Lesley Sharp gives a towering performance as the abandoned war veteran at the heart of Kae Tempest's stirring reimagining of Sophocles' Philoctetes. Limping around the stage like a wounded crab, Sharp's cockney loner rails against the world and, more specifically, Odysseus (Anastasia Hille), who has come to lure him back to the frontline from the island where he dumped him a decade previously.

"Don't get smart with me boy," he chastises Neoptolemus (Gloria Obianyo), the son of Achilles working under orders from Odysseus, when he corrects him for mixing idioms. But he soon develops a paternal fondness for the son of his fallen friend, even if he suspects him of trickery. There is warmth beneath the grizzled, weather-beaten exterior.

"Everyone suffers but he dwells, that's his problem, he's a dweller," comments a member of the (superb) all-female chorus, wives of soldiers sent to war, on Philoctetes' state of mind. It's just one of countless linguistic flourishes that pepper Tempest's adaptation, which will feel familiar to fans of their work. As one might expect it has a strong poetic rhythm, particularly in the opening and closing songs of Aunty (Eska), who foretells the coming of Odysseus and the island's lost paradise ("Her teeth are exploded dynamite… A shadow of her former might").

Ian Rickson's staging, continuing the Olivier's in-the-round configuration, could be called static, but then Tempest's text is so lean and dynamic that it barely matters. And the action when it comes happens in intense bursts, whether it's the convulsions of Philoctetes, clutching his gangrenous leg, or the climactic firing of his legendary bow.

Sharp, who requested to play the role having taken part in a workshop (Philoctetes was originally due to be played by a man), is clearly having the time of her life. She stalks around the stage dropping f- and c- bombs, at one point delivering an impassioned monologue on the hellish state of the country, with its racism scarring "like a welt", that prompts a round of applause.

The cast of Paradise
The cast of Paradise
© Helen Murray

She is ably matched by Obianyo, whose nervy, naive Neoptolemus makes for an ideal foil, and the clipped, officer-class Odysseus of Hille, shamelessly cajoling his old comrade back to a certain fate on the frontline.

Rae Smith's sand-floored set effectively evokes the island setting and its undertones of ecological disaster. The chorus are arranged up the sides, meaning they can heckle like a terraced sports crowd ("keep your bloody hair on!") though it also means some of those in the stalls lose them visually.

This is not a play that wears its politics lightly. The notion of being stranded on an island has obvious resonances – needless to say, the title is laden with irony – and lines such as "I hear people are starving in your land of hope and glory" could hardly be more on the nose.

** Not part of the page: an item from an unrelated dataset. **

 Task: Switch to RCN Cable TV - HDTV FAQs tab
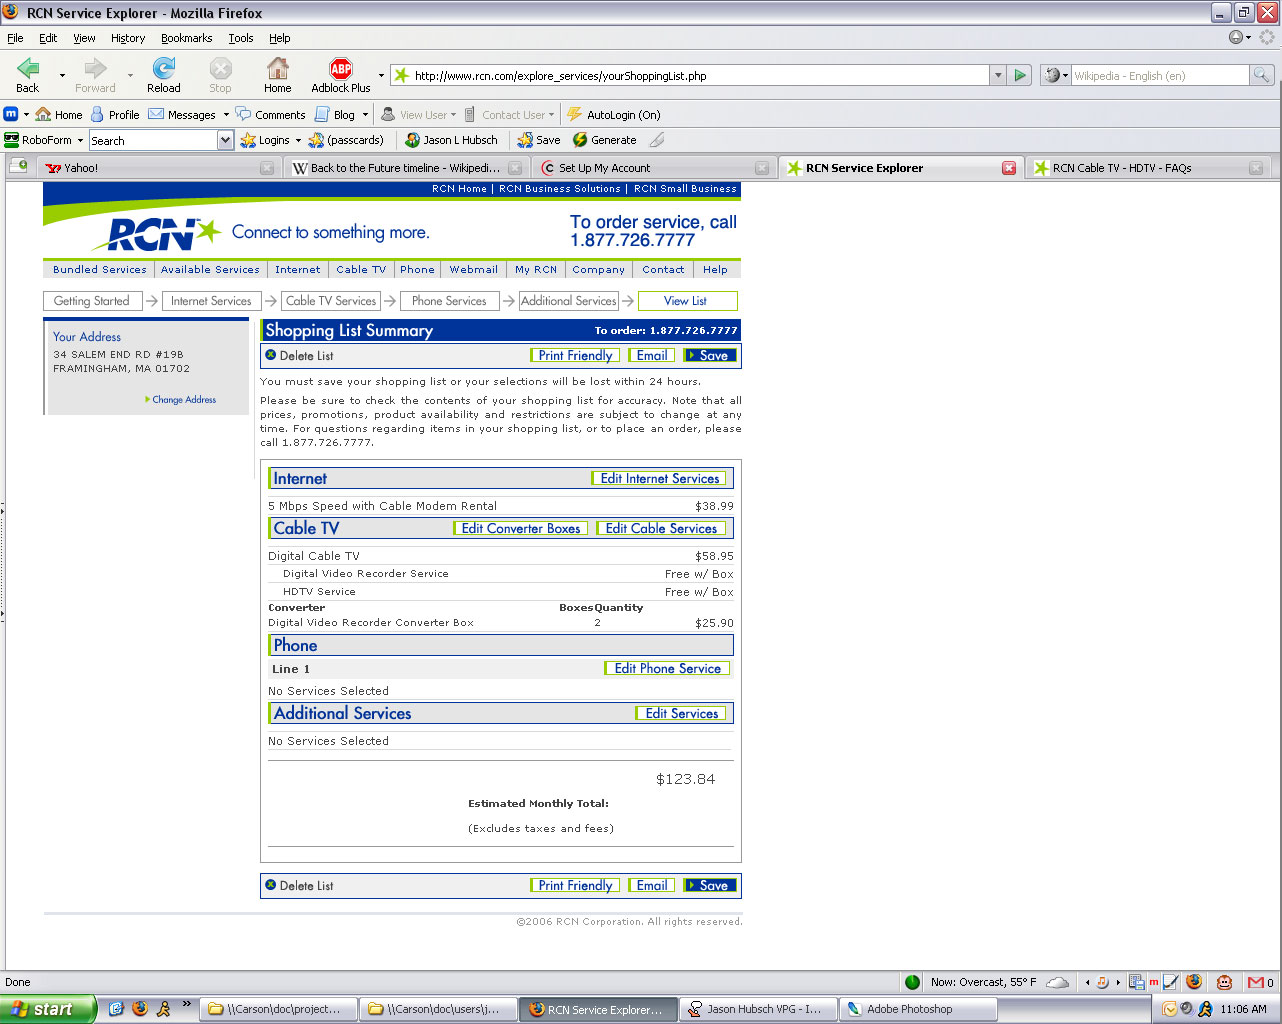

But there is plenty of humour too. When Odysseus is offered oregano as a treatment for his wound, he retorts "I'm not a fucking pizza". The nearly two hour running time zips by.

Tempest channels all the ennui and anger of the post-Brexit, illness-scarred landscape, and retells Philoctetes as a parable of contemporary isolation. It's a world where modern military uniforms and references to technology sit alongside fire pits and wooden bows. The ancient and the new, stranded together.